Em um continente onde o modelo de bem-estar social é ao mesmo tempo símbolo de coesão e reflexo de disparidades históricas, os benefícios familiares seguem como uma das principais ferramentas para reduzir a pobreza infantil. Novos dados do Eurostat mostram que, apesar de avanços expressivos na última década, o cenário ainda é marcado por grandes diferenças entre países.
Em 2022, a União Europeia destinou em média € 830 por pessoa a benefícios familiares, alta de 46,7% em relação a 2012. O crescimento, no entanto, esconde contrastes profundos: Luxemburgo gastou € 3.789 por pessoa, enquanto a Bulgária destinou apenas € 211.
Os países nórdicos continuam entre os maiores investidores – Dinamarca (€ 1.878) e Alemanha (€ 1.616) – enquanto no sul do continente Grécia (€ 264) e Chipre (€ 277) apresentam valores muito inferiores.

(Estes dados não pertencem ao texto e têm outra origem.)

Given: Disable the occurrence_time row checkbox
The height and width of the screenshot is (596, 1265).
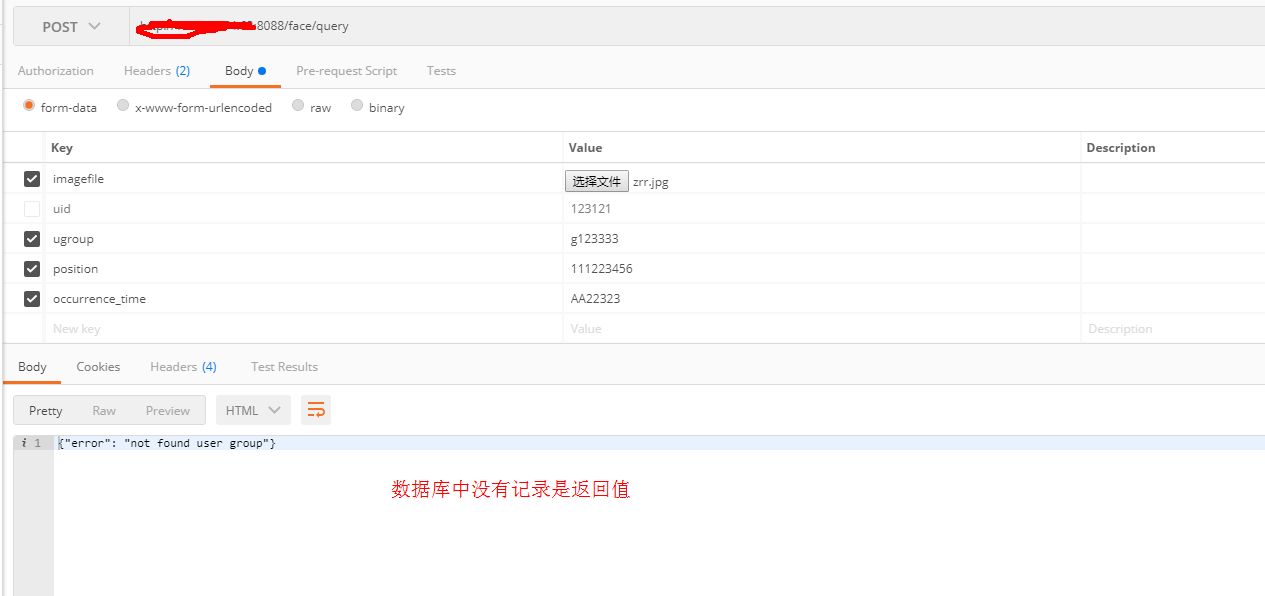Looking at the screenshot, I should pyautogui.click(x=32, y=299).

Essa clivagem reforça a divisão entre um Norte e Oeste com redes de proteção mais amplas e um Sul e Leste com orçamentos sociais mais restritos.
Peso no orçamento social
Os benefícios familiares representaram cerca de 8,6% do total das despesas de proteção social da UE em 2022, com variação de 15,6% na Polônia a 4,6% em Chipre. Em termos absolutos, o apoio a famílias e crianças respondeu por 1,9% do PIB europeu em 2023, proporção modesta frente aos gastos com aposentadorias e saúde.
Os aumentos mais expressivos ocorreram em países da Europa Central e Oriental, impulsionados por políticas de incentivo à natalidade e agendas sociais mais conservadoras. Na Itália, medidas semelhantes vêm sendo aplicadas desde 2022, sob o governo de Giorgia Meloni.

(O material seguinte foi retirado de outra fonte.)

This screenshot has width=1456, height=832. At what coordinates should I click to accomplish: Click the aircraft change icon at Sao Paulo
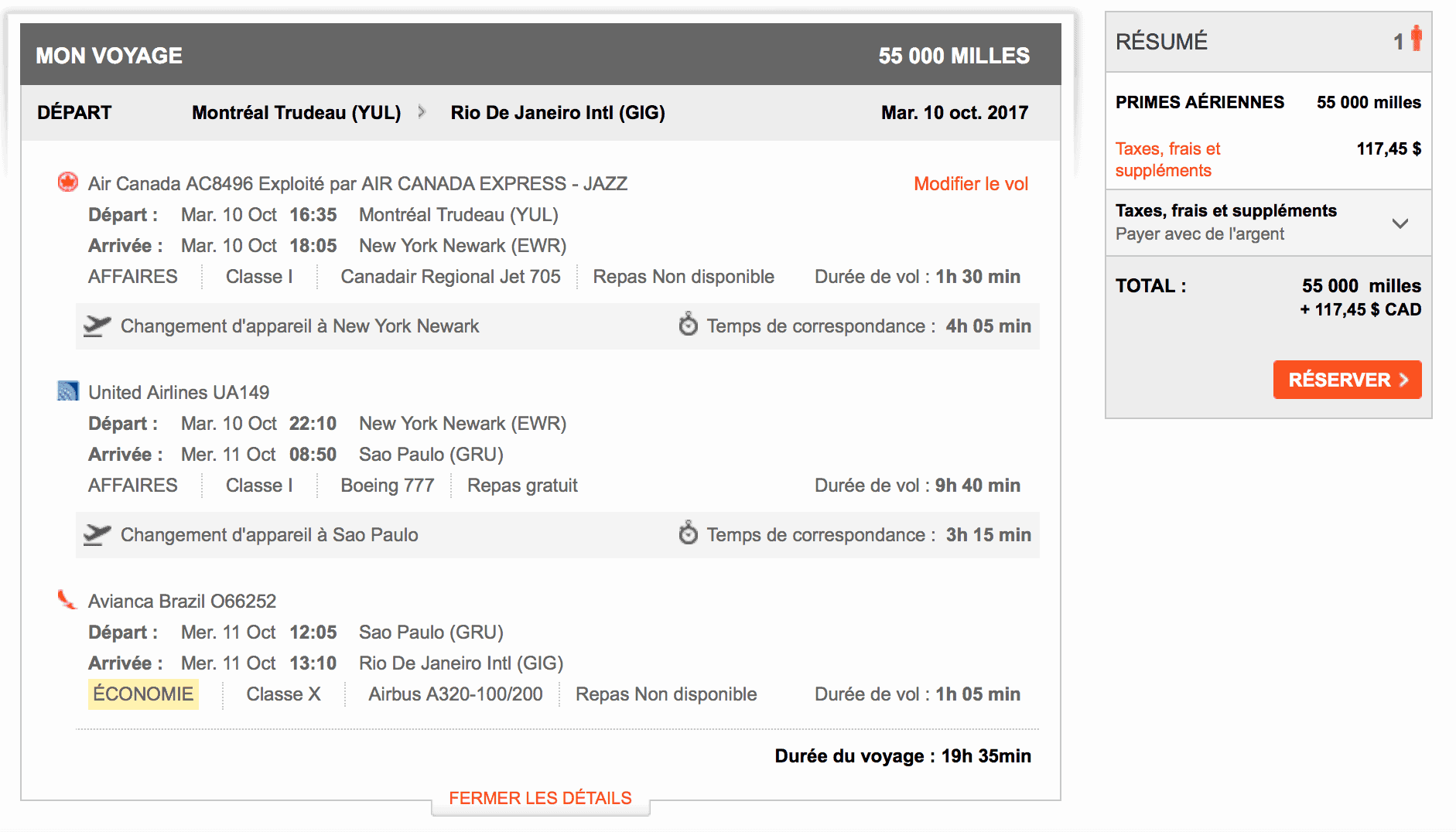pos(96,534)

Enquanto Alemanha e Dinamarca investem em benefícios universais, como creches e educação gratuitas, outros países optam por subsídios monetários condicionados à renda ou ao modelo familiar, o que limita o alcance.

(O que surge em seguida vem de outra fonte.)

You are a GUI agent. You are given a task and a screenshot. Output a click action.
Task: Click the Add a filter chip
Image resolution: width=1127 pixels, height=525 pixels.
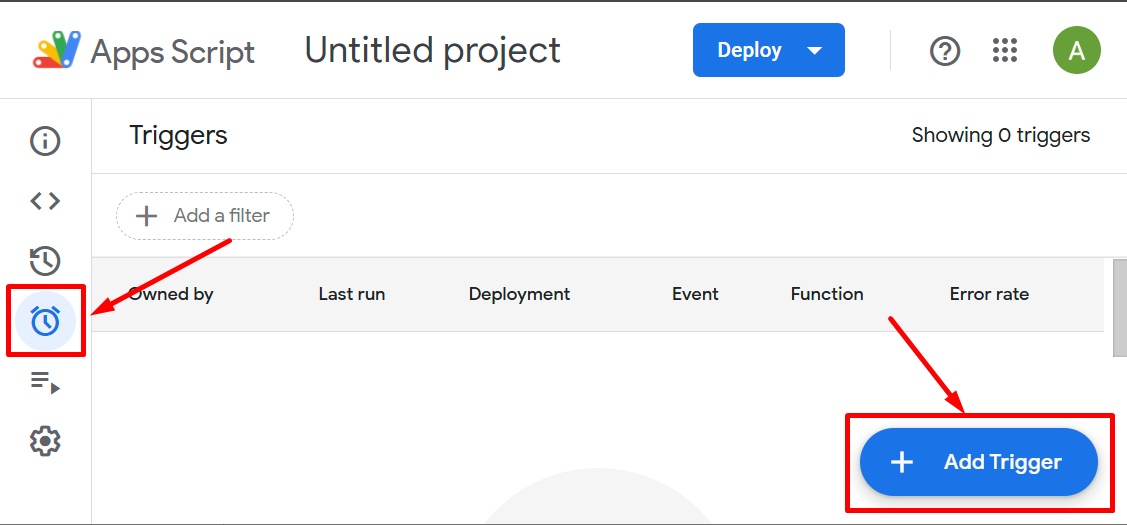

Sustentabilidade em debate
O avanço de quase 50% em dez anos pode refletir fatores temporários, como inflação, envelhecimento populacional e expansão emergencial de benefícios durante a pandemia. Em 2023, os gastos totais com proteção social na UE chegaram a € 4,58 trilhões – 26,8% do PIB – com apenas 8,6% destinados à infância.
Em 2024, 21% da população da UE – mais de 93 milhões de pessoas – estava em risco de pobreza ou exclusão social. Apesar da queda em relação a 2023, o número ainda está distante das metas do bloco e dos Objetivos de Desenvolvimento Sustentável da ONU.
Em casos como o Luxemburgo, parte do valor elevado por habitante se deve ao pagamento de benefícios a trabalhadores não residentes, o que distorce a média. Isso reforça que não basta aumentar o orçamento: é preciso garantir efetividade, abrangência e acesso real.
A elevação nos gastos com benefícios familiares mostra que a Europa reconhece seu papel estratégico na redução da pobreza infantil e na promoção da inclusão. Mas as disparidades persistentes indicam que o avanço exige mais do que cifras, requer políticas inclusivas, acesso universal e avaliação constante dos resultados.